▶ **Instructions for the task**: Below are some records; retype all of them exactly.

▶ **The input**:

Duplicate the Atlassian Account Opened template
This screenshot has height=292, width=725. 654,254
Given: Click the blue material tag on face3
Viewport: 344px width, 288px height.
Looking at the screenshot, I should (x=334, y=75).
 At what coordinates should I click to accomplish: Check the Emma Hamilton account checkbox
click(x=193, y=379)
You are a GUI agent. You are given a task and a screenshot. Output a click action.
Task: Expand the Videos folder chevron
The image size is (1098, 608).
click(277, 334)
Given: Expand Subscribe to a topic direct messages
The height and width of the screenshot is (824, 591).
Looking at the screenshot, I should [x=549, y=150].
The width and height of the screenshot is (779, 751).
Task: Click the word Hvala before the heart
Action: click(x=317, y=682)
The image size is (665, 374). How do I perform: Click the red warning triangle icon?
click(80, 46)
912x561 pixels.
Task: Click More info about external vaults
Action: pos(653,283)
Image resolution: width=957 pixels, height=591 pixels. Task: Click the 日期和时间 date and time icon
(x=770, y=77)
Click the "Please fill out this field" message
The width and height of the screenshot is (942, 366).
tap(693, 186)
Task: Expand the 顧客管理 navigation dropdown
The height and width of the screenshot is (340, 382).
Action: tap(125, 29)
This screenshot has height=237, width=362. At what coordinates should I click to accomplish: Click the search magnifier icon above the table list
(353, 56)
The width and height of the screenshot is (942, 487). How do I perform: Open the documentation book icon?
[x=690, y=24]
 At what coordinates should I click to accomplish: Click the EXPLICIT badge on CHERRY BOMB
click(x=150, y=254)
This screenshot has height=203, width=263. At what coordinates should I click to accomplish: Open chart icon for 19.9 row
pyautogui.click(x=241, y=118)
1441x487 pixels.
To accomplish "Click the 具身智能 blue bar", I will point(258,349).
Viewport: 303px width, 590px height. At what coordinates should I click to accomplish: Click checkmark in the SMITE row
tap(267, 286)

▶ **Task response**:
Duplicate the Atlassian Account Opened template
This screenshot has height=292, width=725. 654,254
Given: Click the blue material tag on face3
Viewport: 344px width, 288px height.
Looking at the screenshot, I should (x=334, y=75).
 At what coordinates should I click to accomplish: Check the Emma Hamilton account checkbox
click(x=193, y=379)
You are a GUI agent. You are given a task and a screenshot. Output a click action.
Task: Expand the Videos folder chevron
The image size is (1098, 608).
click(277, 334)
Given: Expand Subscribe to a topic direct messages
The height and width of the screenshot is (824, 591).
Looking at the screenshot, I should [x=549, y=150].
The width and height of the screenshot is (779, 751).
Task: Click the word Hvala before the heart
Action: click(x=317, y=682)
The image size is (665, 374). How do I perform: Click the red warning triangle icon?
click(80, 46)
912x561 pixels.
Task: Click More info about external vaults
Action: pos(653,283)
Image resolution: width=957 pixels, height=591 pixels. Task: Click the 日期和时间 date and time icon
(x=770, y=77)
Click the "Please fill out this field" message
The width and height of the screenshot is (942, 366).
tap(693, 186)
Task: Expand the 顧客管理 navigation dropdown
The height and width of the screenshot is (340, 382).
Action: tap(125, 29)
This screenshot has height=237, width=362. At what coordinates should I click to accomplish: Click the search magnifier icon above the table list
(353, 56)
The width and height of the screenshot is (942, 487). How do I perform: Open the documentation book icon?
[x=690, y=24]
 At what coordinates should I click to accomplish: Click the EXPLICIT badge on CHERRY BOMB
click(x=150, y=254)
This screenshot has height=203, width=263. At what coordinates should I click to accomplish: Open chart icon for 19.9 row
pyautogui.click(x=241, y=118)
1441x487 pixels.
To accomplish "Click the 具身智能 blue bar", I will point(258,349).
Viewport: 303px width, 590px height. At what coordinates should I click to accomplish: Click checkmark in the SMITE row
tap(267, 286)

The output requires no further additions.